**PASSAGE PROVIDED:**
I think the reason that AC30`s blow up is that they biased quite close to class A, maybe to close. To me it seem to offer the best "cooling" in that the tubes are mounted vertically with a vent directly above them.
But maybe thats not important, maybe intake and circulation is the key...
The blackface fender has a VERY open back compared to the others but im thinking that the heat would build up under chassi as it has nowhere to go....but then again a typical BF fender would be biased colder than an AC30.

Lots of options here.
 
The AC 30 never got hot, it just caught fire. No biggy in a cramped theatre, eh?
Park that chrome stand under the drapes for maximum clear-out factor.
 
Traynor Guitar Mate. The bottom portion is sealed, the top portion (with the amp chassis) has an open back. It makes for a bulky enclosure but a nice-sounding combo.

I don't have any pics of my Traynor, but I found these on the web:

http://www.kilback.net/traynortweaks/traynorphotos/ygm1.jpg

http://www.kilback.net/traynortweaks/traynorphotos/ygm2.jpg

With back removed:
http://www.kilback.net/traynortweaks/traynorphotos/73ygm3-back.jpg
 
It hardly matters if the tubes hang down, sideways, or catty-corner like V-8 pistons.

The Fenders, tweedy and silver/black-face, have wide-open rears. The most restrictive cases I can think of are 5-tube radios with perf-board backs. Nothing remotely like a sealed box.

I did "seal" a PC once. No exhaust fan, no vents. I did my math and decided that a 386-33 could dissipate through the skin of an IBM AT case. Including bottom-skin: it was raised off the table to get a breeze under it. It did run for a year without heat-stroke, and the reason I abandoned it was a cheezy CD-ROM drive that quit on summer days.

> im thinking that the heat would build up under chassi as it has nowhere to go...

"Heat rises" is over-rated. If it can't rise, it wanders around. If it wanders to another exit, it leaves. The minor baffling behind most Fenders is not going to "trap heat" any more than insulating your attic prevents your heating dollars from finding their way out your windows and walls.

Tubes go outside the box. Speakers can go inside or outside, but you need very different voicing approaches for a sealed speaker than an open speaker.

**DATASET EXTRACT:**
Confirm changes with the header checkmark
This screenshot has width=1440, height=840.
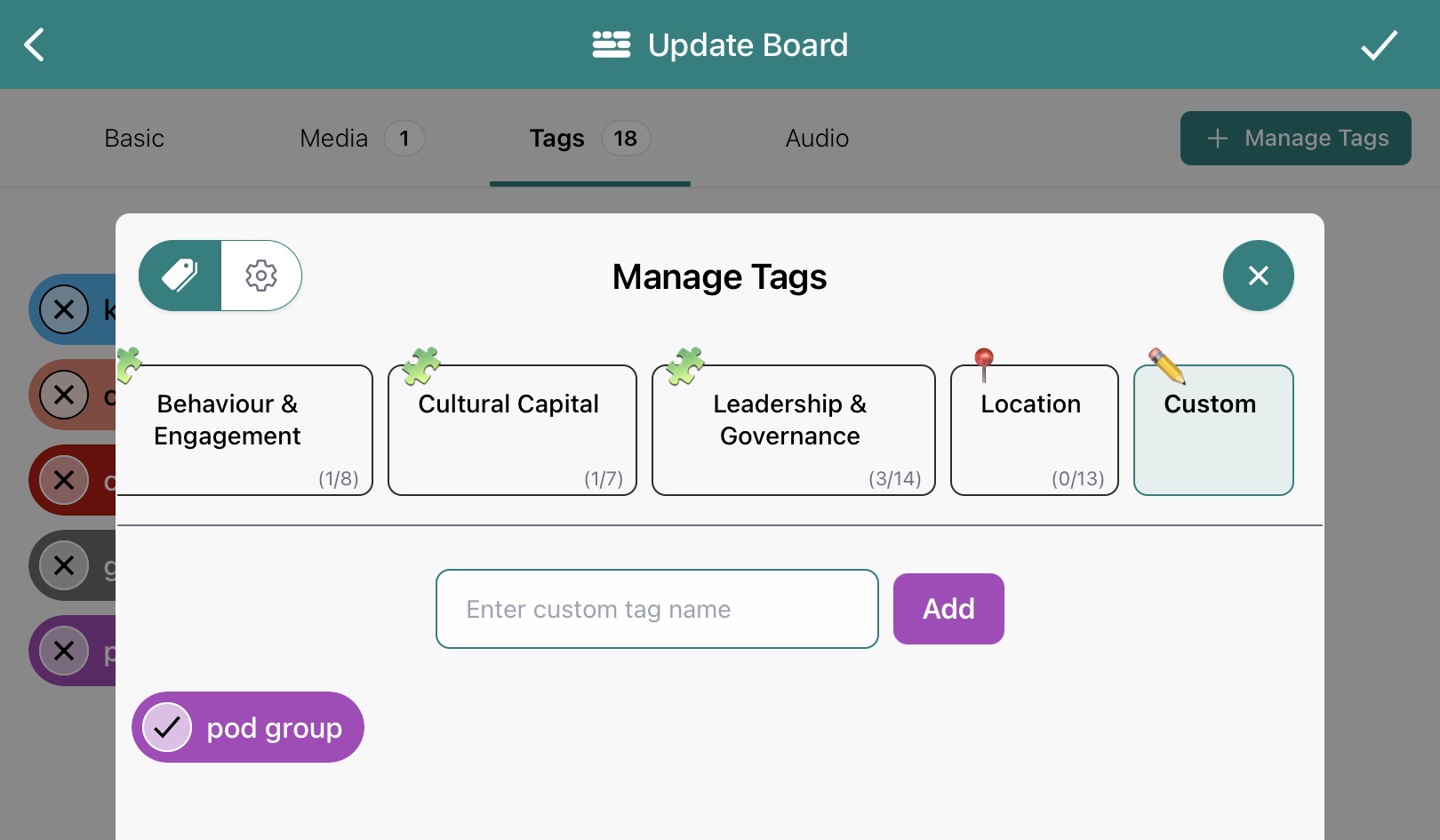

**PROBLEMS AND TASKS:**
A: Answer these questions using the amp cooling discussion:
(i) Which portion of the Traynor Guitar Mate's enclosure is sealed?
(ii) What cases are named as the most restrictive the writer can think of?
(iii) What made the writer abandon the PC that had been "sealed"?
B: Carry on the amp cooling discussion, starting after its final sentence.

**RESPONSES FOR EACH TASK:**
A:
(i) The bottom portion.
(ii) 5-tube radios with perf-board backs.
(iii) A cheezy CD-ROM drive that quit on summer days.

B:
> Speaker Cones are paper and it really does not take much heat to get paper to combust.

Short-term, you will have BIG problems with everything else before the cones catch fire. A hot but happy tube runs at about half the temperature rise needed to ignite paper. Try it. Run a receiving tube at ratings in a "reasonably vented" enclosure, put paper on it.

In time, the paper will oxidize much faster than you would like, get brittle and fall apart. Wood cases can char. If you actually let a hot tube rest on wood for a year, it might oxidize very rapidly. In larger systems (high pressure steam), spontaineous combustion could happen, though wood researchers have not found a case where it did. (Clean dry laundry does self-combust fairly regularly, when heaped hot from the dryer in institutional carts and left overnight.)

> You won't need a whole bunch of boost at 80Hz even with a completely open back and a decent-sized cabinet.

Interestingly, many tube guitar amps roll-off a couple dB at 80Hz. Two Twelves in a large open baffle, resonating near 80Hz, with no or slight resonance damping, can be overpowering on the low string, muddying-up the bass-player's tonal area and detracting from the tenor/alto tonal area that modern guitarists want to dominate.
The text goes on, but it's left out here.